TASK REQUIREMENTS:
As written and without pictures, set down the lines from the one that contains "Where should I" through the end of the data.

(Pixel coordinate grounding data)
□ □ □ □ □ □ □

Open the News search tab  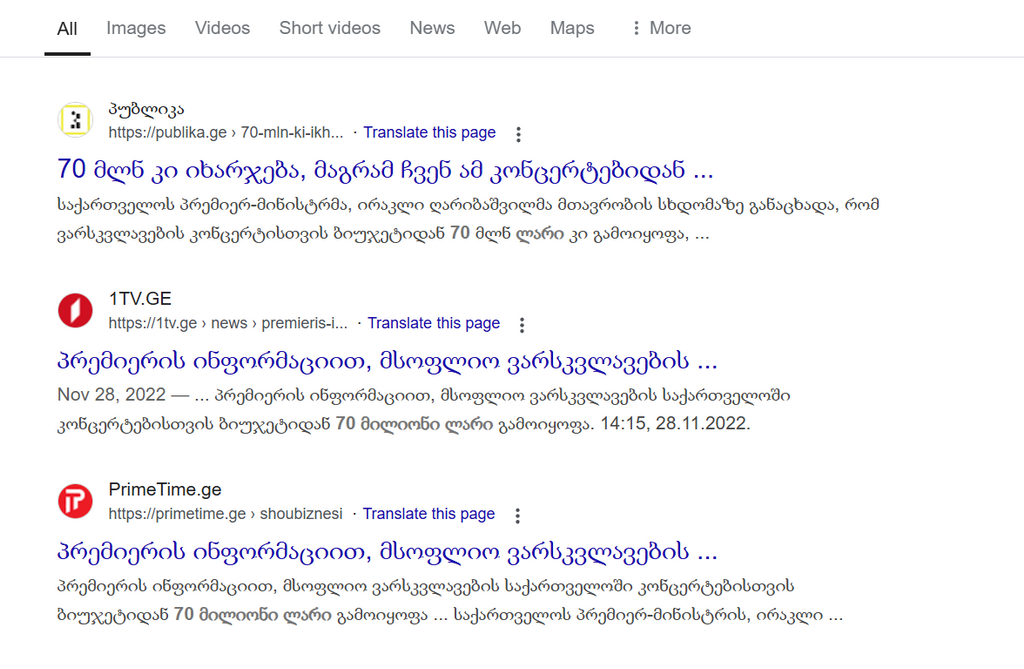pyautogui.click(x=432, y=28)
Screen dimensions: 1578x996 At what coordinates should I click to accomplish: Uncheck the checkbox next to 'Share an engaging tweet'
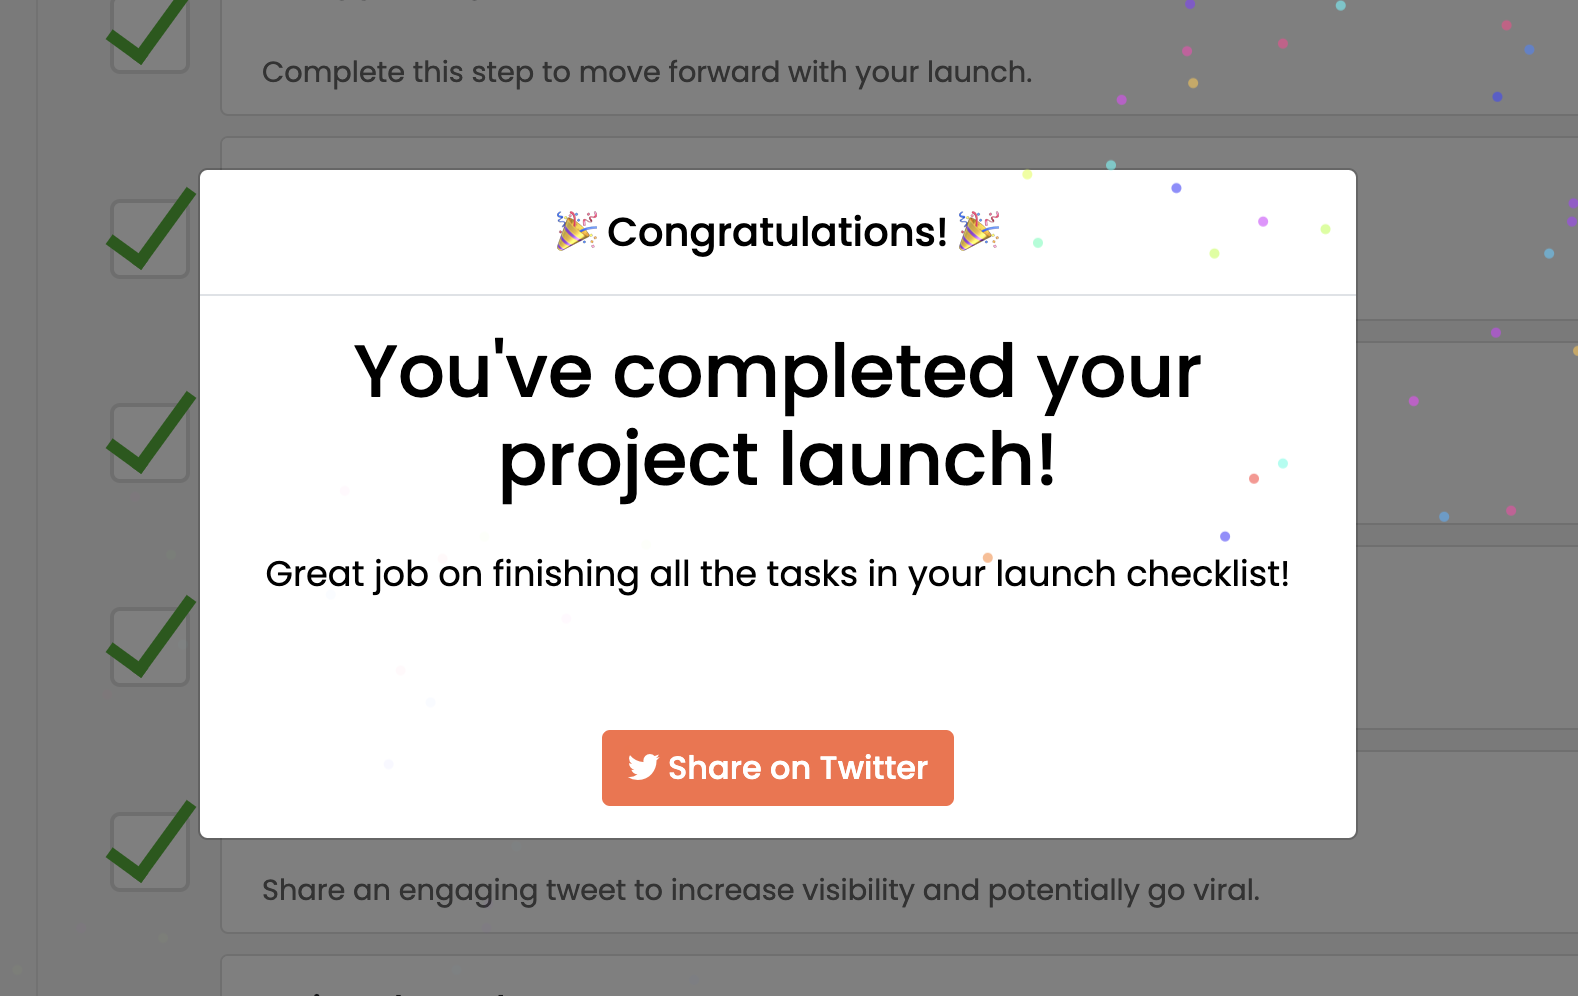tap(150, 850)
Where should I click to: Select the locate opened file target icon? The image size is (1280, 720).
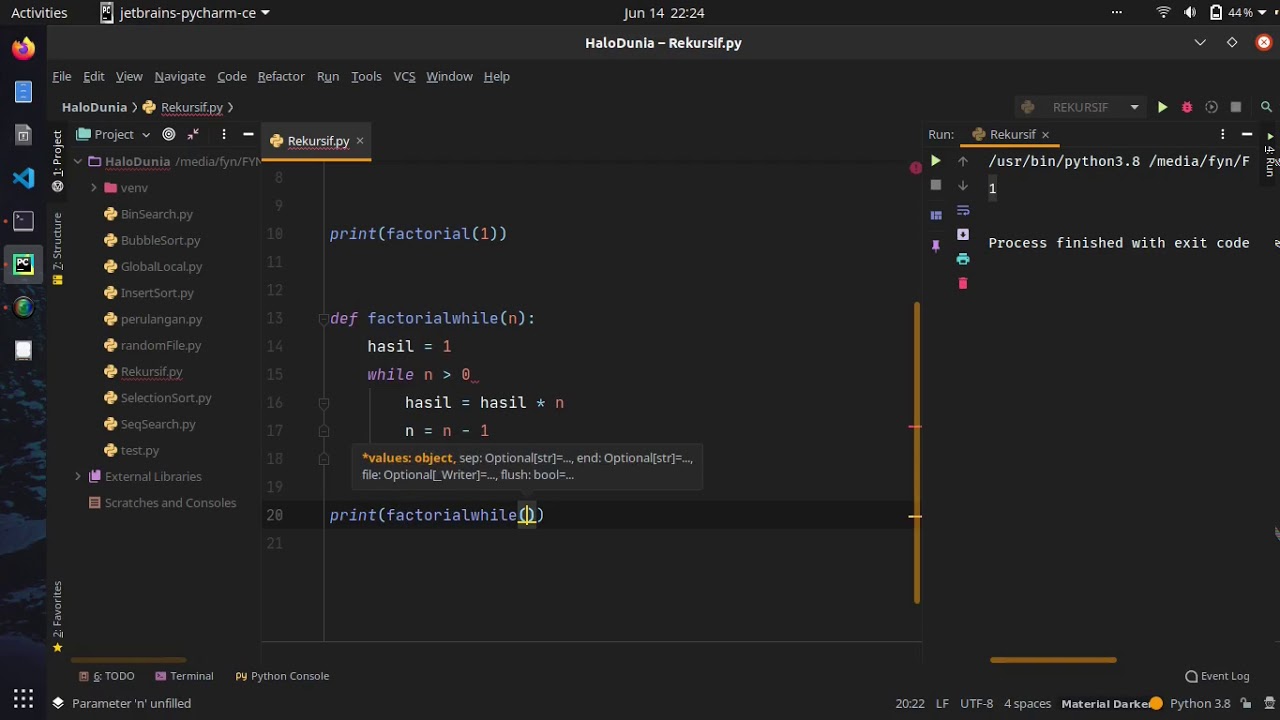[x=169, y=134]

□ □ □ □ □ □ □

ANSWER AREA:
Where should I click to: Select the locate opened file target icon? The image size is (1280, 720).
[x=169, y=134]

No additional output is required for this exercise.